The prevalence of cock fighting on the Reservation undoes any simple idealization of Native American culture in the novel. Just an all other communities, life on the Reservation is plagued with problems such as alcoholism and destructive behavior. It is impossible, however, to simply judge any one action or even any pattern of behavior as good or as bad. Loyd's cockfighting, for example, is part of his connection to his father, and cockfighting in general is a relatively harmless distraction for the men and women on the Reservation. Although ultimately Codi still disapproves of cockfighting, she also allows herself to understand it and to see that her judgment is a personal one with which she cannot expect everyone to agree.

Codi's relationship to her medical skills is incredibly troubled. Although she is able to use her skills to help people and even to save a life, she is haunted by her lack of a license and the as yet undisclosed event that led to her leaving medical school. More than just the realization that she does not have a license to practice medicine, Codi does not want to be viewed as a lifesaver. Saving lives, in her mind, is the concern of Doc Homer and Hallie, not of hers.
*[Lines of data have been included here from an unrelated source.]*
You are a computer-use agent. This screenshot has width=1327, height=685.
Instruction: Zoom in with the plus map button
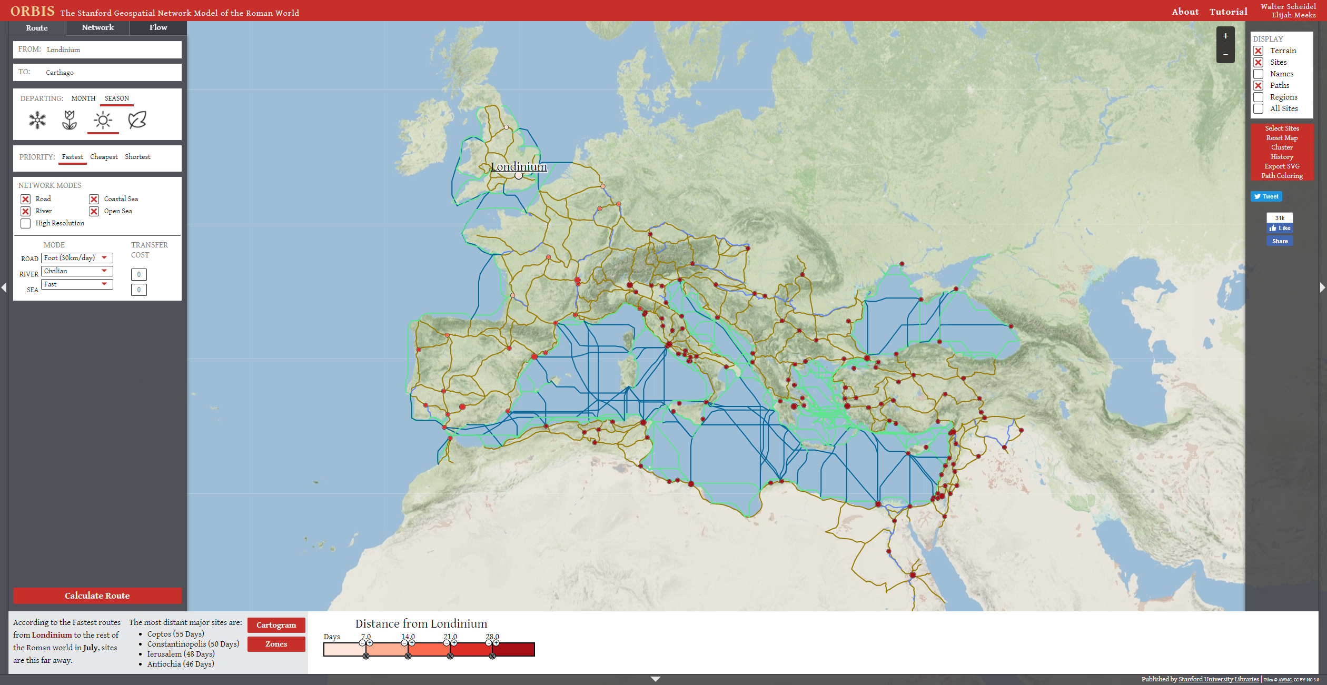(x=1225, y=36)
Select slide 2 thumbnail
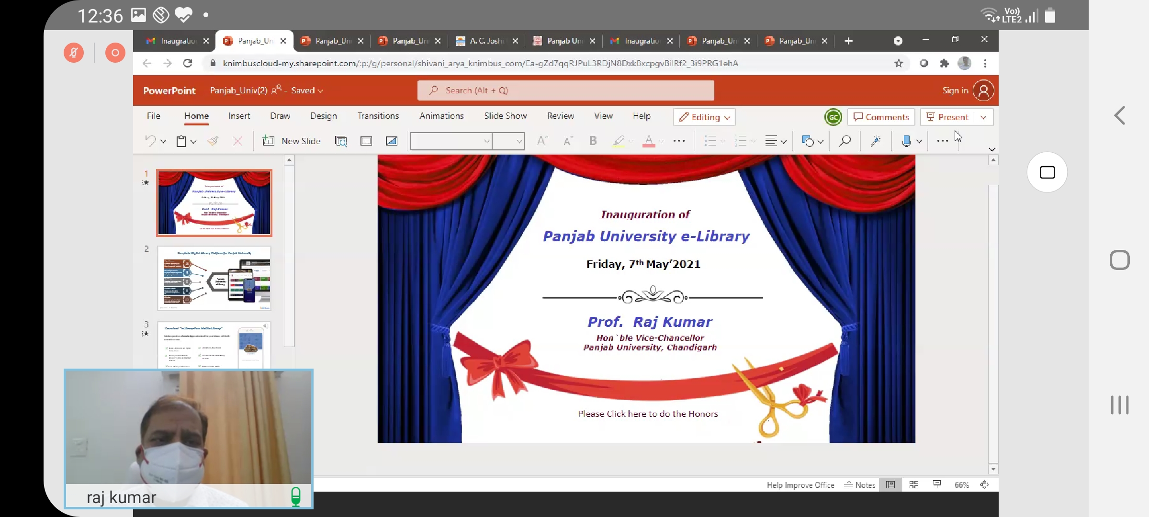 pyautogui.click(x=214, y=278)
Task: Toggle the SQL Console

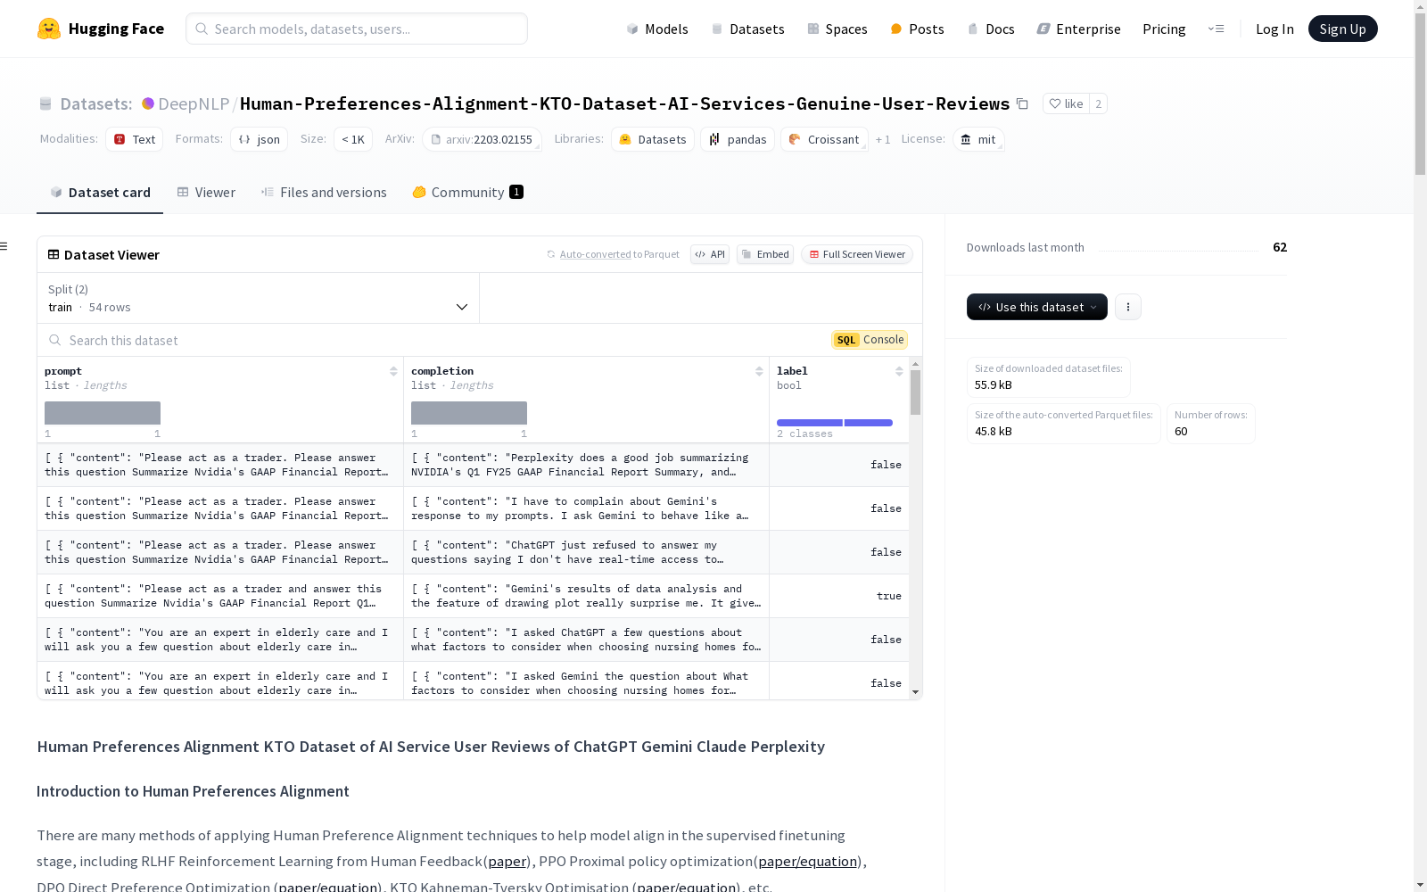Action: coord(869,340)
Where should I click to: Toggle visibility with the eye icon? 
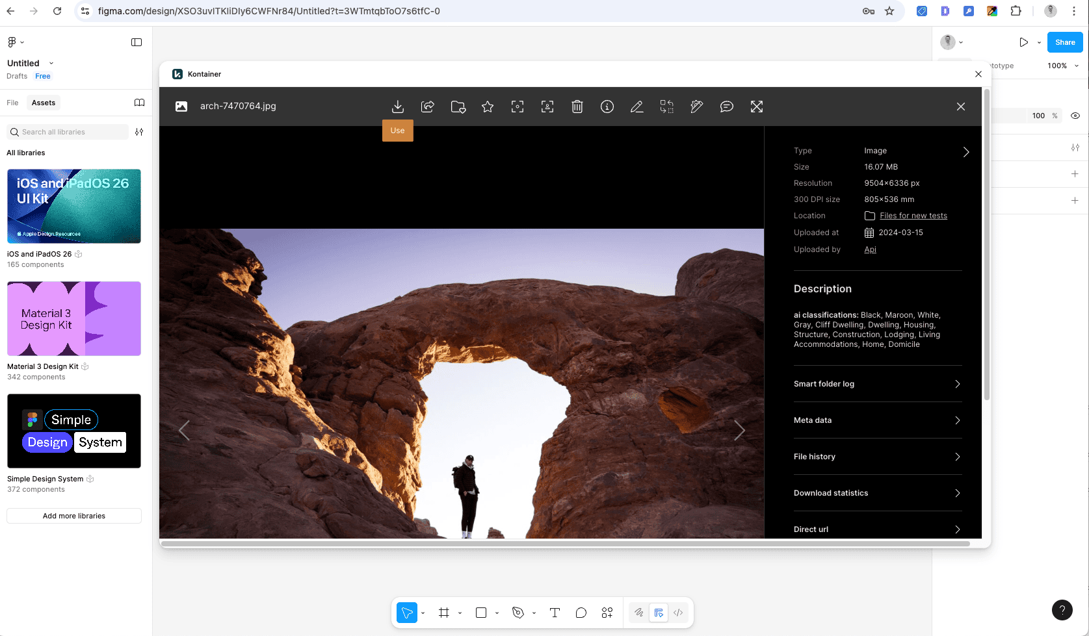point(1075,115)
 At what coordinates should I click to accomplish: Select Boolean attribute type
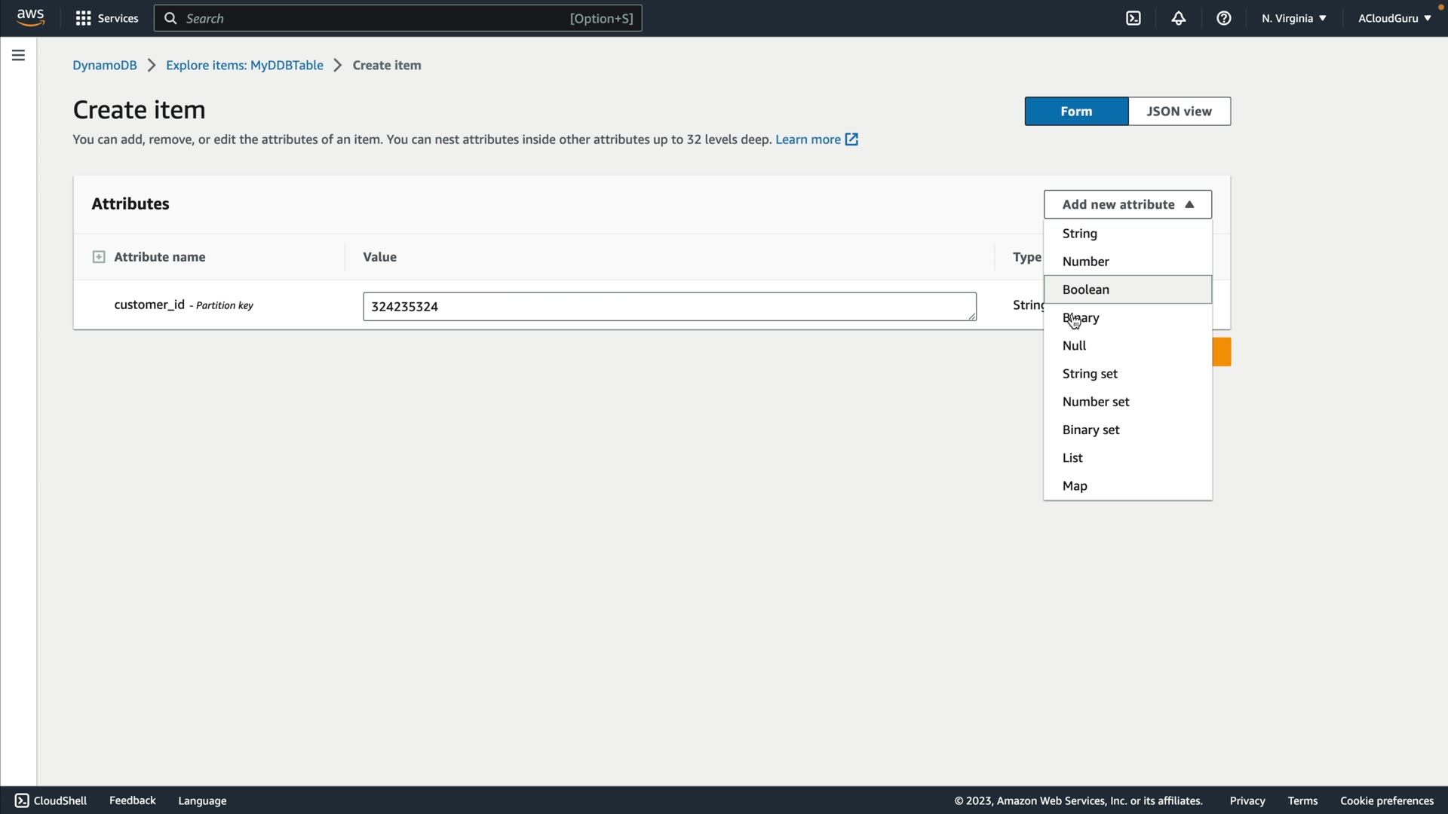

Although she was aware of a problem, Codi does not become involved in Grace's river until a chance school project brings it home to her. Codi is not a crusader; she does not want to be involved in causes. However, when a problem presents itself to her, she does not ignore it. After understanding the enormous damage being caused by the mine, Codi takes the step of asking Viola about it directly. Codi would like to trust, as the men do, in the effectiveness of the Environmental Protection Agency.

In her relationship with Loyd, Codi takes an active role. She is comfortable and confident in her sexuality. Although in her memories of Loyd in high school he was a sexually voracious teenager who slept with as many girls as he could, now he and Codi are on equal footing sexually. He is the one to speak first of caring for her. The novel presents sexuality in matter-of-fact terms. Theirs is not a case of love at first sight, but of slow, stuttering development. The romance between Codi and Loyd is important, but it is not idealized and does not take precedence over the elements of the story, just as their sexual attraction for one another does not overrun their emotional connection. In fact, Codi seems to be as attracted to Loyd's sense of history and community as she is to his body.